# ****Until Further Notice ***Please Read***



## jmharris23

Until further notice the discussion of versions of the bible will no longer be allowed in this forum. 

Due to the inflammatory nature that each and every one of these threads ultimately contains we will no longer allow the discussion of this topic. 

Any thread that starts regarding this topic will be removed immediately. Anyone starting these threads will be warned on their first offense. Any offense after that will award the thread starter an infraction. 

I am sorry that grown men and women, supposedly Christian people cannot discuss a topic such as this without resorting to name calling, slander, and violent language, but it seems that we cannot. So like in so many places in life the bad apples have spoiled the bunch and we will just all suffer the consequences. 

I am sorry for those of you who know how to "play well with others."


----------



## centerpin fan

jmharris23 said:


> ... grown men and women, supposedly Christian people cannot discuss a topic such as this without resorting to name calling, slander, and violent language ...



A sad commentary.


----------



## mtnwoman

I'm sorry!


----------



## BANDERSNATCH

wouldn't have thought that a version discussion would generate such hostility.     Looks like I missed out on some good threads!!!   or, at least, some good lurking.


----------



## Knotwild

jmharris23 said:


> I am sorry that grown men and women, supposedly Christian people cannot discuss a topic such as this without resorting to name calling, slander, and violent language, but it seems that we cannot.

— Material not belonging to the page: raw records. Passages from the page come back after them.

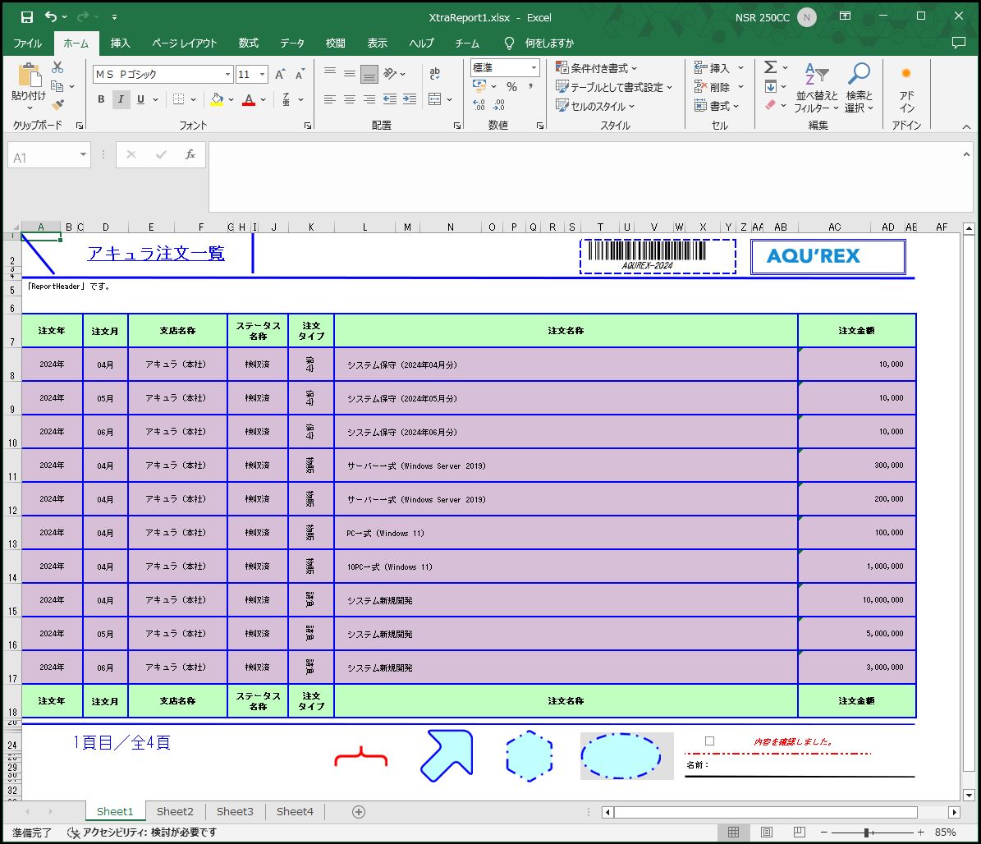Check the checkbox beside 内容を確認しました
This screenshot has height=844, width=981.
click(709, 741)
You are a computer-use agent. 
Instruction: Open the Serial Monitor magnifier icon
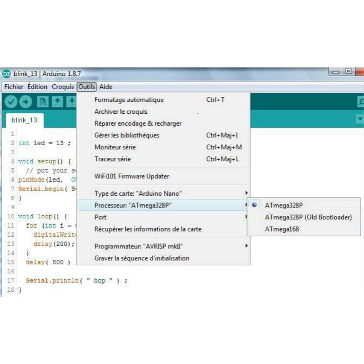coord(361,102)
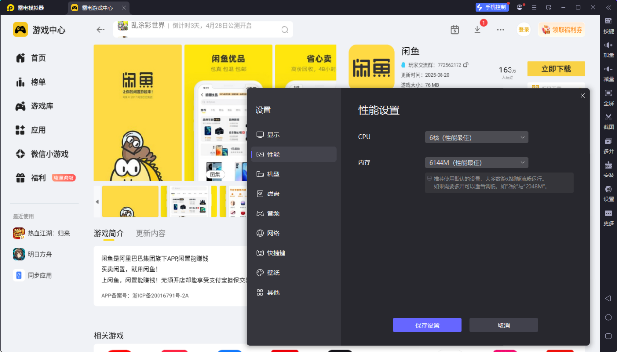Click the 加量 volume up icon
617x352 pixels.
(608, 45)
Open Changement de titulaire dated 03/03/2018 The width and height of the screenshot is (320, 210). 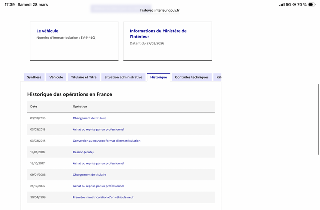pos(89,118)
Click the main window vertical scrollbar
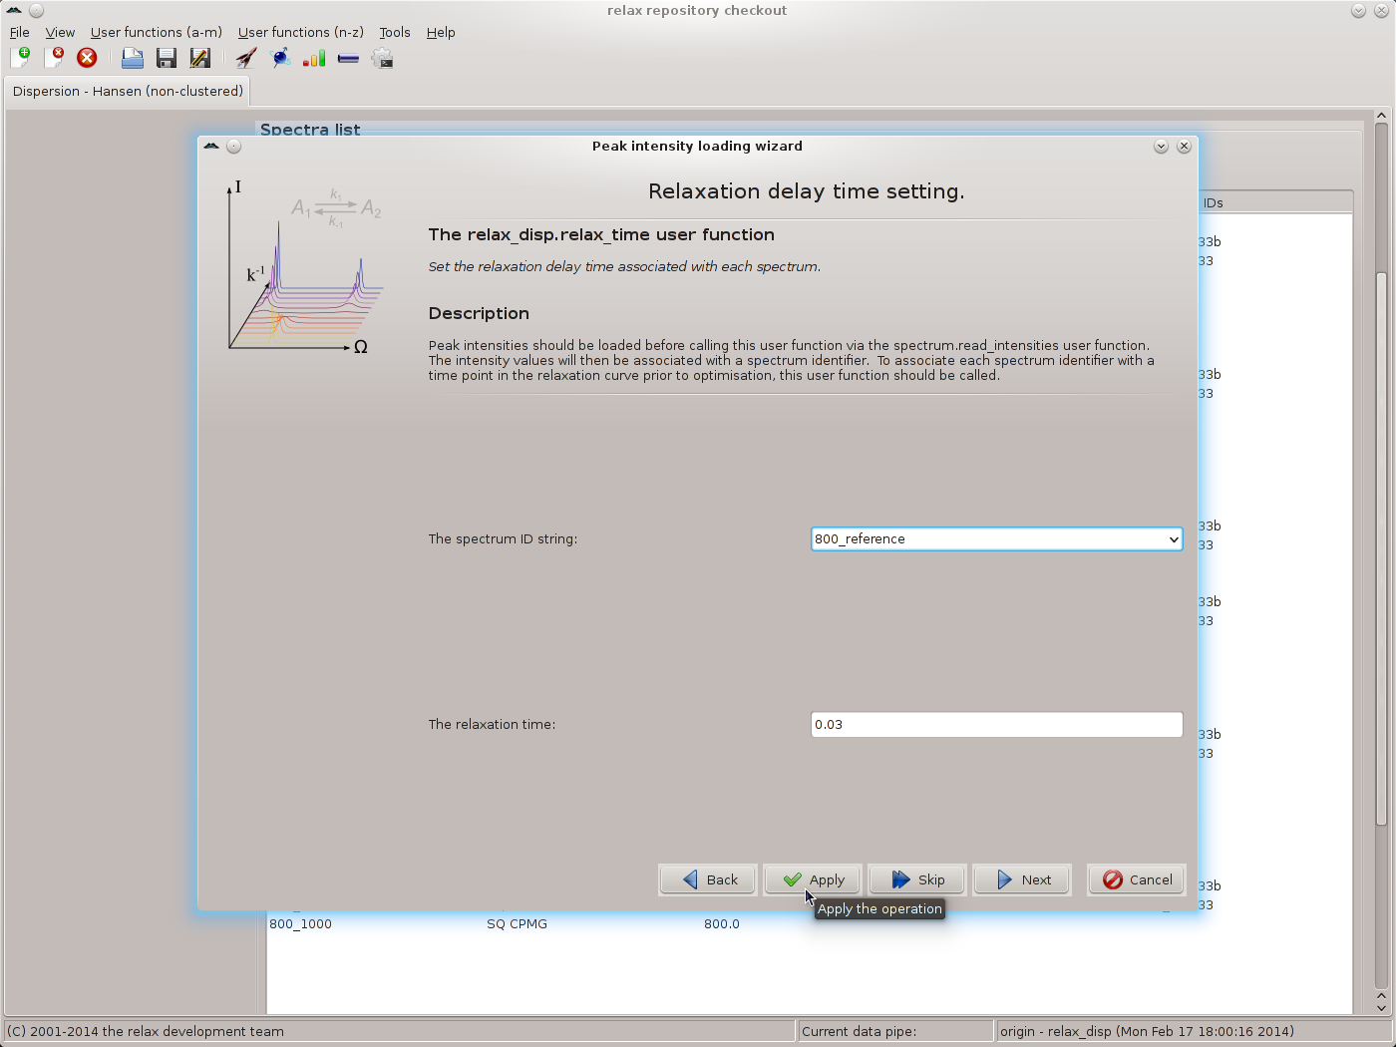The image size is (1396, 1047). coord(1381,548)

This part of the GON forums is what initially made me join. I thought it would be great to discuss and learn from other Christians. Due to the things described above, I hardly ever drop in this part of GON any longer.


----------



## Jeffriesw

Proverbs 12
2. A prudent man conceals knowledge, but the heart  of fools proclaims foolishness.


----------



## Huntinfool

It's been 3 years.  Just curious.....any thoughts as to when the notice will be furthered?


----------